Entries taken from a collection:
※

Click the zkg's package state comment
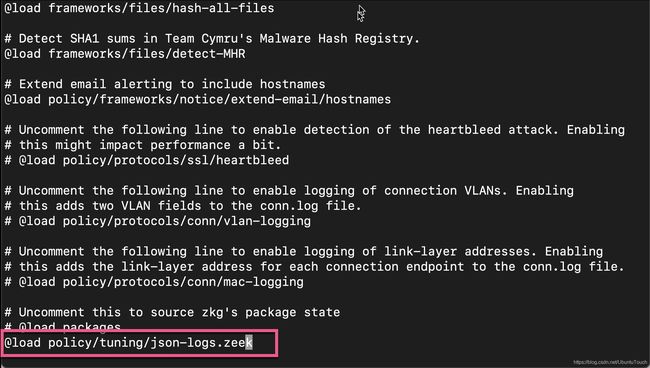Viewport: 650px width, 368px height. point(172,312)
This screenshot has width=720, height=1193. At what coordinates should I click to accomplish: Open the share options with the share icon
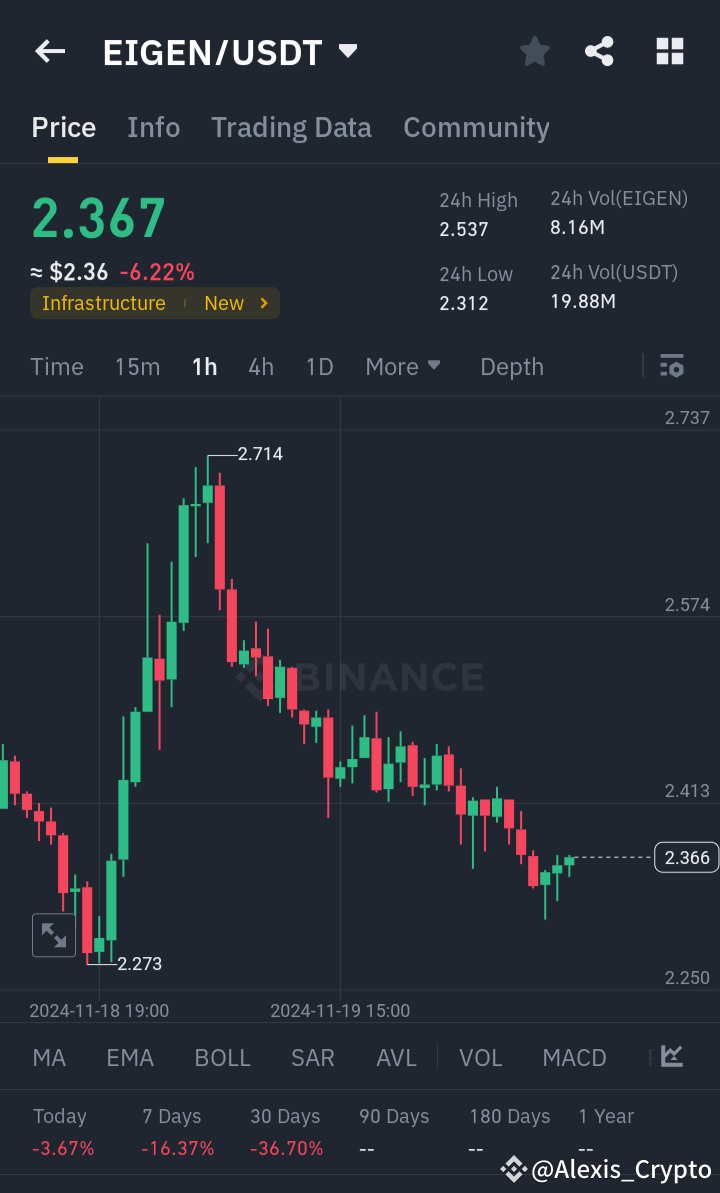pyautogui.click(x=599, y=51)
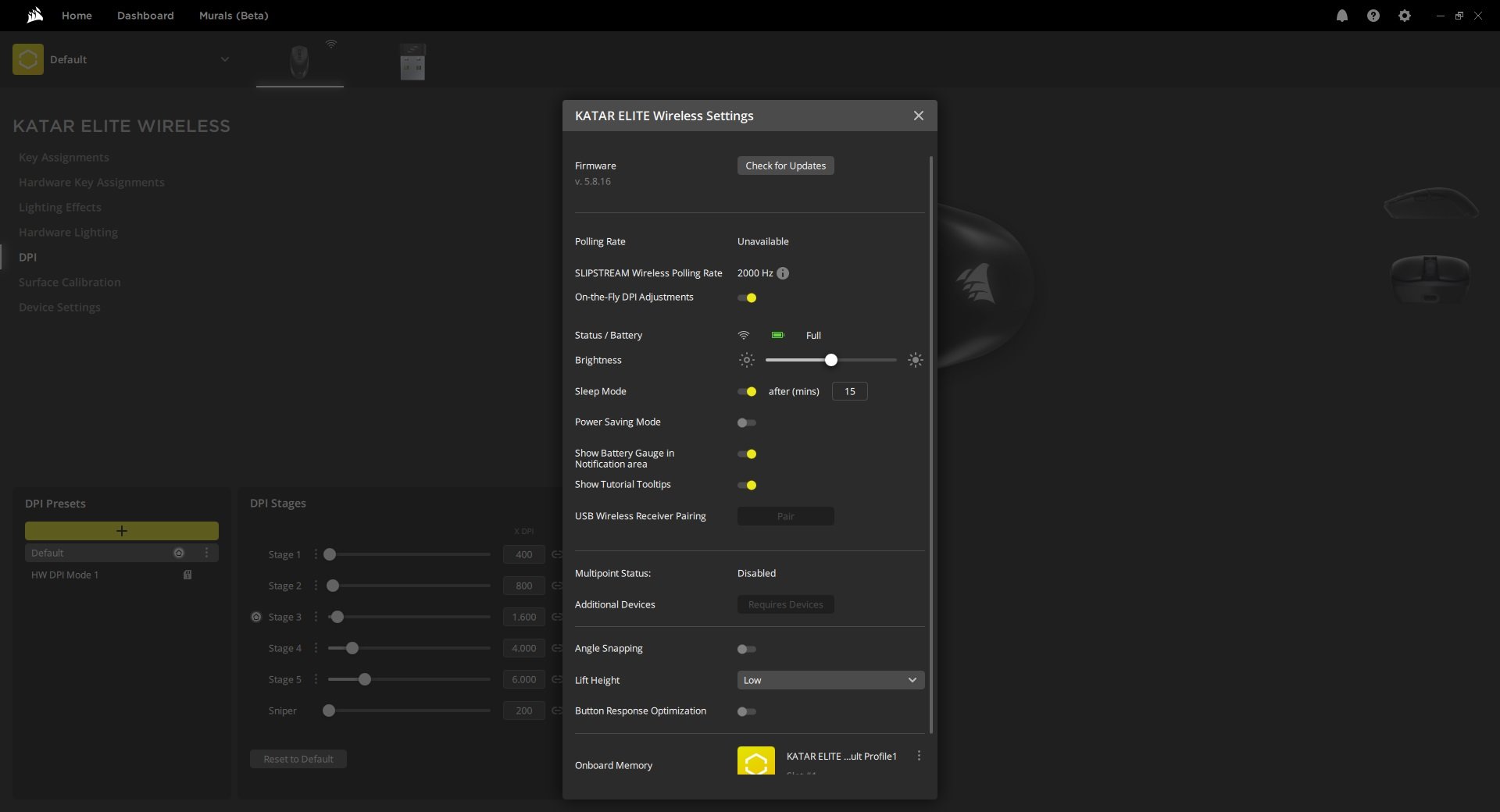The height and width of the screenshot is (812, 1500).
Task: Open the onboard memory profile options menu
Action: [919, 756]
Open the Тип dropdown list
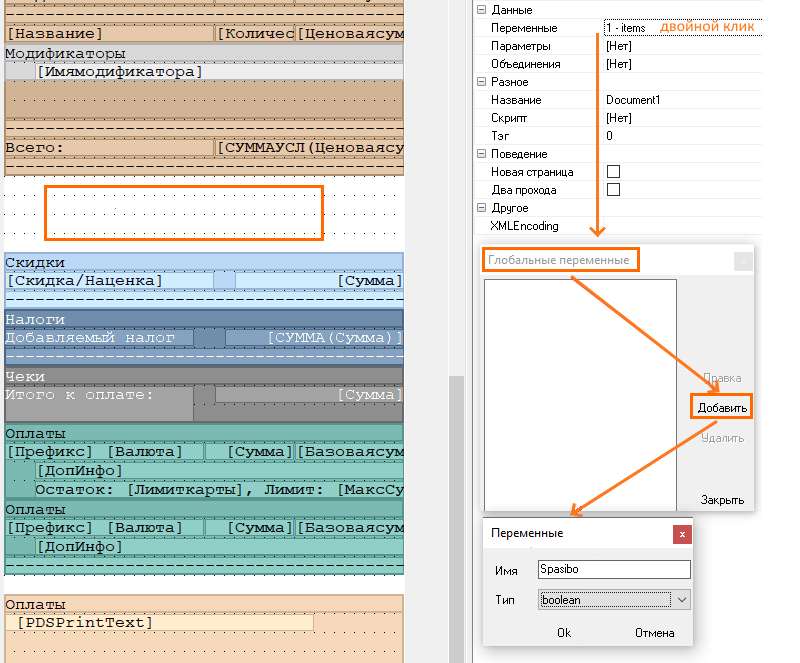This screenshot has height=663, width=800. pyautogui.click(x=682, y=600)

※

WORK INSTRUCTIONS: Repeat all entries exactly. Skip the pictures.

OUTPUT FOR THIS EXERCISE:
Click the zkg's package state comment
Viewport: 650px width, 368px height. point(172,312)
This screenshot has width=720, height=1193. At what coordinates should I click to accomplish: Open the share options with the share icon
pyautogui.click(x=599, y=51)
The height and width of the screenshot is (812, 1500).
Task: Open the onboard memory profile options menu
Action: [919, 756]
Open the Тип dropdown list
This screenshot has height=663, width=800. pyautogui.click(x=682, y=600)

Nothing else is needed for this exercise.